EXERCISE DATA start
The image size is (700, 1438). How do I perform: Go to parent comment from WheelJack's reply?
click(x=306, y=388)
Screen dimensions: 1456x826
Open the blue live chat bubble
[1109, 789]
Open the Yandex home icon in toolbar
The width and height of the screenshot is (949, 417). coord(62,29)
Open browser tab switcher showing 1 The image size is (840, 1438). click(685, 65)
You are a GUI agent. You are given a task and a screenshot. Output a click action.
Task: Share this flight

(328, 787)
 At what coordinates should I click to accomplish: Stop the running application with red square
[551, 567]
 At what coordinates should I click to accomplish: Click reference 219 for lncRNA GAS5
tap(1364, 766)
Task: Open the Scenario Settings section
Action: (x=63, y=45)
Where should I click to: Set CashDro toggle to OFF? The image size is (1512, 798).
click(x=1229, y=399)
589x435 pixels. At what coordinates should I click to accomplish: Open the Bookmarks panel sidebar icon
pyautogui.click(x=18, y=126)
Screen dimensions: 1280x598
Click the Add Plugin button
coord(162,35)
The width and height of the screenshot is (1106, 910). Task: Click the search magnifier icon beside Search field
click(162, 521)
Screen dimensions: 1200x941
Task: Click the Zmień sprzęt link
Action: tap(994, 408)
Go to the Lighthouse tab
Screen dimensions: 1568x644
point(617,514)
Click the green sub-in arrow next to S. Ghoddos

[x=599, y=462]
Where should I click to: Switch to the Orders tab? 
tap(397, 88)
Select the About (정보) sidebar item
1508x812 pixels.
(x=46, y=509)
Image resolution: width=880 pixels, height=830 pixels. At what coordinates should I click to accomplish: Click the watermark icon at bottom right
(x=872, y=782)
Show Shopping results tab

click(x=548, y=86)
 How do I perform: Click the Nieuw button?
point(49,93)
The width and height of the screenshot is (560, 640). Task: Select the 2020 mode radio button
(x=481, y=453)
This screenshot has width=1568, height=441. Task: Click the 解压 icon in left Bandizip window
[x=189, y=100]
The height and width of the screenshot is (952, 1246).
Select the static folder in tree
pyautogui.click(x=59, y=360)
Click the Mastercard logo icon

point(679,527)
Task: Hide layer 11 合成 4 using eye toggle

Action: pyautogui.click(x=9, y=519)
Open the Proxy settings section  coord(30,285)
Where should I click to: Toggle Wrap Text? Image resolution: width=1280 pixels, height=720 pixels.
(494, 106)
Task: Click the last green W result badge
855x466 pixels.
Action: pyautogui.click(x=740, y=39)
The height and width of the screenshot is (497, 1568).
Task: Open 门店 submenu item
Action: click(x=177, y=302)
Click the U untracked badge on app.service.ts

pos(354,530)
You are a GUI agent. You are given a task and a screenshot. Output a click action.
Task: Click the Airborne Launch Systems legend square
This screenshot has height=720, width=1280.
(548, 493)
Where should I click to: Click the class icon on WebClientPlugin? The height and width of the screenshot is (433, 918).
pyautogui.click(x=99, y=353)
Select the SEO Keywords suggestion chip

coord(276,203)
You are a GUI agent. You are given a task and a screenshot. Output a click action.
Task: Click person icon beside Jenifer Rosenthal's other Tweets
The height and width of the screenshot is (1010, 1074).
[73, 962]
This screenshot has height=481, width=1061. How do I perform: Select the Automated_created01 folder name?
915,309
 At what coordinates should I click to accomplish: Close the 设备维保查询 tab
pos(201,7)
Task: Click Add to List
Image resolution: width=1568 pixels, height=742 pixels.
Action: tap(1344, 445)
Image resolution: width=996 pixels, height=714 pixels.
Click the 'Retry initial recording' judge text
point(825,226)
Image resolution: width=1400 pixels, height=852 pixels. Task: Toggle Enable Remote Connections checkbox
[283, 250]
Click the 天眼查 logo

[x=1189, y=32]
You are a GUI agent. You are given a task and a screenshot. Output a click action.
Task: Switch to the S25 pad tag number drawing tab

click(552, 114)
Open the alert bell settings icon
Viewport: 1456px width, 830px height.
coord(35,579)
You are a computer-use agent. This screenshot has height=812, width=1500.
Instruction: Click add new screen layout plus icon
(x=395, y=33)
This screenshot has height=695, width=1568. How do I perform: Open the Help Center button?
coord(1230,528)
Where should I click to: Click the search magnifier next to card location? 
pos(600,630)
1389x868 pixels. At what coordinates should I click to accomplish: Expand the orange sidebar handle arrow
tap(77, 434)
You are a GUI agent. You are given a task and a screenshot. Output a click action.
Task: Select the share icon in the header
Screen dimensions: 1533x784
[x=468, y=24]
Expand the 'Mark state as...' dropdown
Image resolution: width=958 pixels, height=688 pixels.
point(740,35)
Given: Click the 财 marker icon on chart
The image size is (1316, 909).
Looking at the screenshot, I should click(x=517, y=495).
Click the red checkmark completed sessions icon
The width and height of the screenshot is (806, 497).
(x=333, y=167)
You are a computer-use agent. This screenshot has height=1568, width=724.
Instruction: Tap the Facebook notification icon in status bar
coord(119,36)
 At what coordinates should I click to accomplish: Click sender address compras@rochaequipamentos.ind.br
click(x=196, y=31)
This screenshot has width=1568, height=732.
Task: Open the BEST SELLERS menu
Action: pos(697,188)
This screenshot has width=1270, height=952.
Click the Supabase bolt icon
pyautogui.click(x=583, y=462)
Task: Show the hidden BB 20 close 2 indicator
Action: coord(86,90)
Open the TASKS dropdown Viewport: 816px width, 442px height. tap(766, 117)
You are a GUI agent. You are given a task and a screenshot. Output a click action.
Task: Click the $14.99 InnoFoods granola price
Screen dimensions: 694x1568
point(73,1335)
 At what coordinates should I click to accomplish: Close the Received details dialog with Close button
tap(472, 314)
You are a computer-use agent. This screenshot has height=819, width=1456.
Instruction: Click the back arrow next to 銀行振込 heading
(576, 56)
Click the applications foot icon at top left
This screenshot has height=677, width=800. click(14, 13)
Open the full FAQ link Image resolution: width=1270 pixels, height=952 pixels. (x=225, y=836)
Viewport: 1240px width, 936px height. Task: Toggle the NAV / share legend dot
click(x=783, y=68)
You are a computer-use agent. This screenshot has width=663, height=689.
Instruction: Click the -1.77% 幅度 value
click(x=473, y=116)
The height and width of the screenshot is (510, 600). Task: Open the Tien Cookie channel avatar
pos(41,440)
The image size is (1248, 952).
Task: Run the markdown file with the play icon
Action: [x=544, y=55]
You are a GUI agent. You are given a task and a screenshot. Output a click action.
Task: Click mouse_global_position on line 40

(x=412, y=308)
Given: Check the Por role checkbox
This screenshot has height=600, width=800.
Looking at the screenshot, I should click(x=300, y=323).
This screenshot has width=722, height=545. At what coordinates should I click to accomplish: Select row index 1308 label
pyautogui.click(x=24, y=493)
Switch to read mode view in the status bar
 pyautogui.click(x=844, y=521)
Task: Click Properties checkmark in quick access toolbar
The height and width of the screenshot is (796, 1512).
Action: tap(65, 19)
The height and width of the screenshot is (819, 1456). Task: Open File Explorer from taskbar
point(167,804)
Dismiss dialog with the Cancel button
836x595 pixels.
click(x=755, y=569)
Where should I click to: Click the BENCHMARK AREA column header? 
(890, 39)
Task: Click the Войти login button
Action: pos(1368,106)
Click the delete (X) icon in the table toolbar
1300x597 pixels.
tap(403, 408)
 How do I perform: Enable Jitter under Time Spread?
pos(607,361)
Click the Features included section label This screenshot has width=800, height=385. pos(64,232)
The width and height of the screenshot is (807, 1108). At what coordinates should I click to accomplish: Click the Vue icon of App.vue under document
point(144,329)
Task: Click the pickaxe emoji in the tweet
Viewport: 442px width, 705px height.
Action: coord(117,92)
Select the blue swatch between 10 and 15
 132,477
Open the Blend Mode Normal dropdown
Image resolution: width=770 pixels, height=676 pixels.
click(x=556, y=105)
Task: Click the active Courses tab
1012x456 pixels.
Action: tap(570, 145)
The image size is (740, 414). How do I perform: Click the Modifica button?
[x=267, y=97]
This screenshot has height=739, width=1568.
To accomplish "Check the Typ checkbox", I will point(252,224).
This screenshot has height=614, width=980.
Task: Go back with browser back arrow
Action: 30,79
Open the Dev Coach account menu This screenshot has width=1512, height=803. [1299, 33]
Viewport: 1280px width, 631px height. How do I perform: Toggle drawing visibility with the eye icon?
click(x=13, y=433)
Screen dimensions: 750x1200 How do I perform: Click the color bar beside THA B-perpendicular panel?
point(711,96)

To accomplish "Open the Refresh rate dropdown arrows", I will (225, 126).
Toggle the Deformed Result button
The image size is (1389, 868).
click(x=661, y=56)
EXERCISE DATA end
Render the rows above as a JSON list of strings, one string per line and blank lines omitted. Begin at the line that contains "has width=663, height=689." and stop after the line that contains "click(x=755, y=569)".

[
  "You are a computer-use agent. This screenshot has width=663, height=689.",
  "Instruction: Click the -1.77% 幅度 value",
  "click(x=473, y=116)",
  "The height and width of the screenshot is (510, 600). Task: Open the Tien Cookie channel avatar",
  "pos(41,440)",
  "The image size is (1248, 952).",
  "Task: Run the markdown file with the play icon",
  "Action: [x=544, y=55]",
  "You are a GUI agent. You are given a task and a screenshot. Output a click action.",
  "Task: Click mouse_global_position on line 40",
  "(x=412, y=308)",
  "Given: Check the Por role checkbox",
  "This screenshot has height=600, width=800.",
  "Looking at the screenshot, I should click(x=300, y=323).",
  "This screenshot has width=722, height=545. At what coordinates should I click to accomplish: Select row index 1308 label",
  "pyautogui.click(x=24, y=493)",
  "Switch to read mode view in the status bar",
  " pyautogui.click(x=844, y=521)",
  "Task: Click Properties checkmark in quick access toolbar",
  "The height and width of the screenshot is (796, 1512).",
  "Action: tap(65, 19)",
  "The height and width of the screenshot is (819, 1456). Task: Open File Explorer from taskbar",
  "point(167,804)",
  "Dismiss dialog with the Cancel button",
  "836x595 pixels.",
  "click(x=755, y=569)"
]